--- Stored records ---
□ □ □ □

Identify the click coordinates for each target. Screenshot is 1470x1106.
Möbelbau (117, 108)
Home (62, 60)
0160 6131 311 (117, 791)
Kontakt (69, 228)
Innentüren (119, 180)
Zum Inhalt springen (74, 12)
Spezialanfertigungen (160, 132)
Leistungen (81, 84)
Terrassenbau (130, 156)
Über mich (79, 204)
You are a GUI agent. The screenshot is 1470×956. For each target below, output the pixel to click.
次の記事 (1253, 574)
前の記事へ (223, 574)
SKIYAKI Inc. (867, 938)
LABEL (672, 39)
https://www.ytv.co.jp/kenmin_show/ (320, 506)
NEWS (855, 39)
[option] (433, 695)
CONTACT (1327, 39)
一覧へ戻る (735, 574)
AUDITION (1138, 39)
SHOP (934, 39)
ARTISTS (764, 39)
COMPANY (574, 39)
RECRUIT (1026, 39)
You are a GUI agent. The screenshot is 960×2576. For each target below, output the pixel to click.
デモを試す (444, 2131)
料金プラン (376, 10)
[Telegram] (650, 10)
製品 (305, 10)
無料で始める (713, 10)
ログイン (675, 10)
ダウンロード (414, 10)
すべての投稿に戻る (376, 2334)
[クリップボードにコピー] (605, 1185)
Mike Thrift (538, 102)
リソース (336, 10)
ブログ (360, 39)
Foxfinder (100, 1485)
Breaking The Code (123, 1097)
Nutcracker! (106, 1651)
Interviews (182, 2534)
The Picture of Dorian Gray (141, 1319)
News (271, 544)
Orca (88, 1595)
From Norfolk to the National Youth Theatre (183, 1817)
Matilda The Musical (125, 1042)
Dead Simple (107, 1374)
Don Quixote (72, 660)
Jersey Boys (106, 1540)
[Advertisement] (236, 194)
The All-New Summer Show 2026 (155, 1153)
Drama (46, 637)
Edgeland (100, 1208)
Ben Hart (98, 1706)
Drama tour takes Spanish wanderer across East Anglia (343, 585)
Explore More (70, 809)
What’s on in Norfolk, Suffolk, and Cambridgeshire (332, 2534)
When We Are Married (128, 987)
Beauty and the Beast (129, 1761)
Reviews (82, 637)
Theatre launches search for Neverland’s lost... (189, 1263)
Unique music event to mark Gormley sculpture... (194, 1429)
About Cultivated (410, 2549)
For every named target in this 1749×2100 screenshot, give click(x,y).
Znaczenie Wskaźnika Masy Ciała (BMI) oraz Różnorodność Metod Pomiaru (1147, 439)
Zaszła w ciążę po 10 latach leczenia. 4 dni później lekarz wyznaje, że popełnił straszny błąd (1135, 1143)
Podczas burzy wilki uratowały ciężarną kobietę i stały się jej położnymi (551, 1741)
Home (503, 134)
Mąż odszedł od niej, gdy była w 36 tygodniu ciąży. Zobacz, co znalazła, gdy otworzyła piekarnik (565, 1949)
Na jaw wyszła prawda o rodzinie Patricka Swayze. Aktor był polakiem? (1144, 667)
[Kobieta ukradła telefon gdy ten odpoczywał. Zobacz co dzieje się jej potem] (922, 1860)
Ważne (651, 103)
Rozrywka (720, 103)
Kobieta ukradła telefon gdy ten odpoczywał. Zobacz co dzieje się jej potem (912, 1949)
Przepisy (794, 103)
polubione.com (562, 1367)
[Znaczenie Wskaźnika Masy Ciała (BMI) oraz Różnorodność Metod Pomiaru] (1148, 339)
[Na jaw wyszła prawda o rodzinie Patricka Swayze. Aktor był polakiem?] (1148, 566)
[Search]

□ □ □ □

--- WHAT IS BEING ASKED ---
Starting at the line above that holds "https://www.ytv.co.jp/kenmin_show/ (320, 506)" and ending at the line that holds "ログイン (675, 10)", transcribe each line exactly and include no other lines.

--- RESULT FOR THIS TASK ---
https://www.ytv.co.jp/kenmin_show/ (320, 506)
NEWS (855, 39)
[option] (433, 695)
CONTACT (1327, 39)
一覧へ戻る (735, 574)
AUDITION (1138, 39)
SHOP (934, 39)
ARTISTS (764, 39)
COMPANY (574, 39)
RECRUIT (1026, 39)
You are a GUI agent. The screenshot is 960×2576. For each target below, output the pixel to click.
デモを試す (444, 2131)
料金プラン (376, 10)
[Telegram] (650, 10)
製品 (305, 10)
無料で始める (713, 10)
ログイン (675, 10)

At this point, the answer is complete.